• Documento:

+++++

Não desanimei, porém. Nos dias subseqüentes voltei ao stand para ensaiar, já familiarizado com os mexicanos, portugueses e italiano. Todos foram acordes, nesse dia, em avisar-me que a pistola era deficiente, nada poderia conseguir no torneio se insistisse na sua utilização.

Fiquei envergonhado de retornar ao stand com a minha pistola. No dia seguinte, dia 29, fui procurar o Capitão Orlando para que me autorizasse a comprar uma pistola Colt Woodsman, do mesmo modelo dos outros atiradores. Não havia dinheiro, mas obtive autorização para a compra, com indenização posterior. Fui procurar o comitê olympico. Três dias levei até que encontrei os dirigentes; expuz a minha pretensão. Anuíram, fornecendo-me um cartão para o chefe de polícia, após rápida palestra telephonica com o mesmo.

+++++

• Informações fornecidas:
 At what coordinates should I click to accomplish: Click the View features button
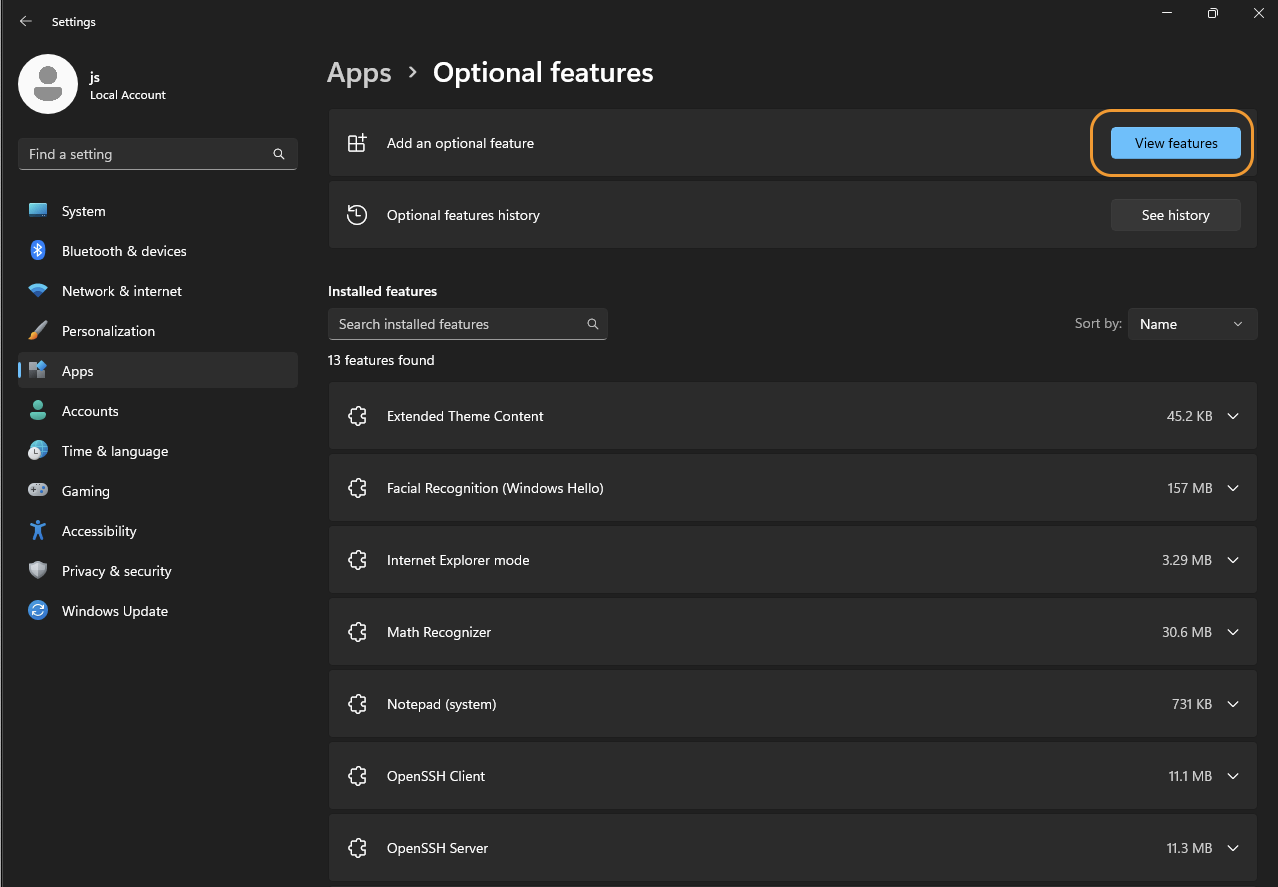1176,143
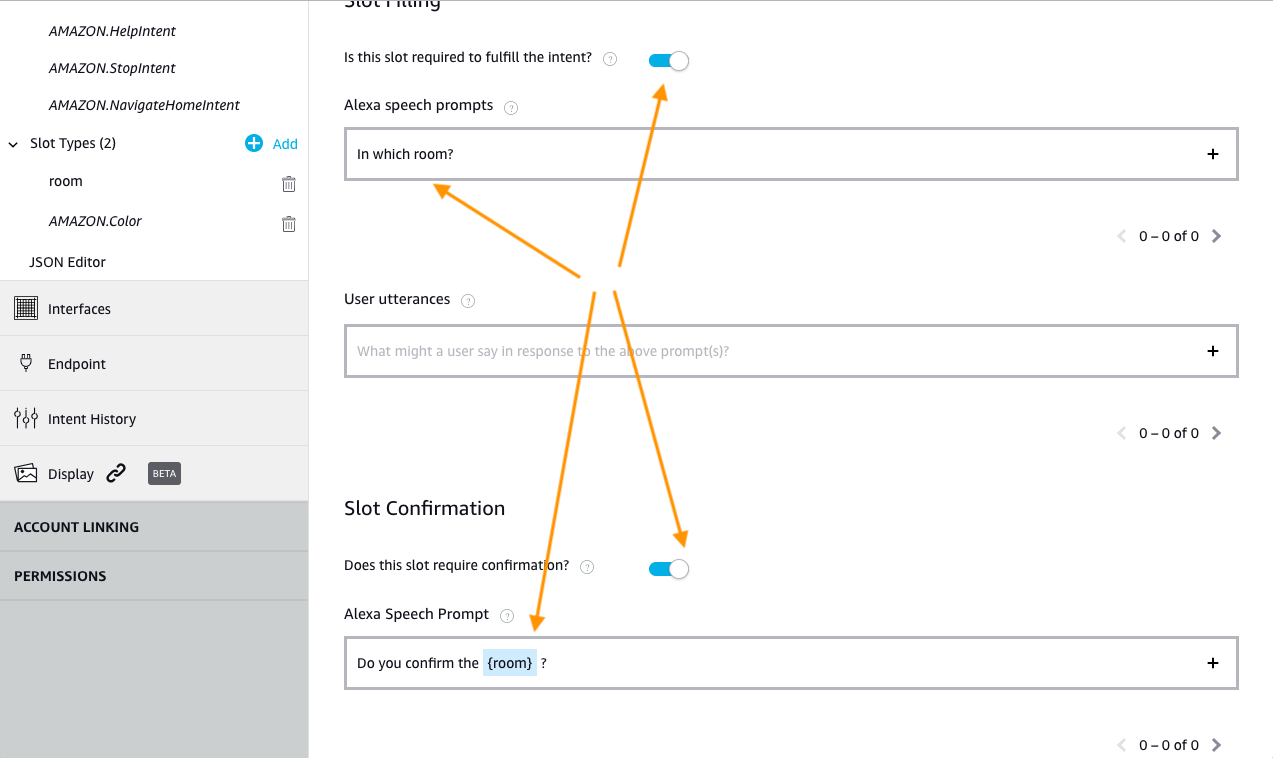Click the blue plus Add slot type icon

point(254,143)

+++++

• Tarefas:
A: Transcreva do relato sobre a pistola o trecho que começa nas palavras "Fiquei envergonhado de" e termina depois de "com o mesmo.".
B: Responda com base no relato sobre a pistola:
(i) Que modelo de pistola quem narra pediu autorização para comprar?
(ii) Segundo os atiradores do stand, o que aconteceria se quem narra insistisse em usar a própria pistola?
(iii) Quantos dias levou até encontrar os dirigentes do comitê olímpico?
C: Prossiga o relato sobre a pistola a partir da última frase apresentada.

• Resultados:
A:
Fiquei envergonhado de retornar ao stand com a minha pistola. No dia seguinte, dia 29, fui procurar o Capitão Orlando para que me autorizasse a comprar uma pistola Colt Woodsman, do mesmo modelo dos outros atiradores. Não havia dinheiro, mas obtive autorização para a compra, com indenização posterior. Fui procurar o comitê olympico. Três dias levei até que encontrei os dirigentes; expuz a minha pretensão. Anuíram, fornecendo-me um cartão para o chefe de polícia, após rápida palestra telephonica com o mesmo.

B:
(i) Uma pistola Colt Woodsman.
(ii) Nada poderia conseguir no torneio.
(iii) Três dias.

C:
Fui à chefatura e depois de algum trabalho para fazer-me entender, entreguei o cartão ao chefe. Negou-me peremptoriamente, explicando que era contra a lei. Me desanimei completamente. No dia imediato fui à Villa Olympica e casualmente toquei no assumpto com o Mr Brown; o problema ficou resolvido finalmente, comprometendo-se o Mr Brown a responsabilizar-se pela arma.

Somente no dia seguinte pude encomendar a arma. Justamente quando a chegada do empregado com a pistola, telephonaram para o bureau do Brasil; era o comitê de tiro que reclamava a inscripção do Brasil nos certames olympicos. Soube pelo Brown que eles estavam desapontados com nosso atraso, pois a nossa inscrição deveria ter sido entregue até 27 de julho, como as demais equipes, o que não acontecera.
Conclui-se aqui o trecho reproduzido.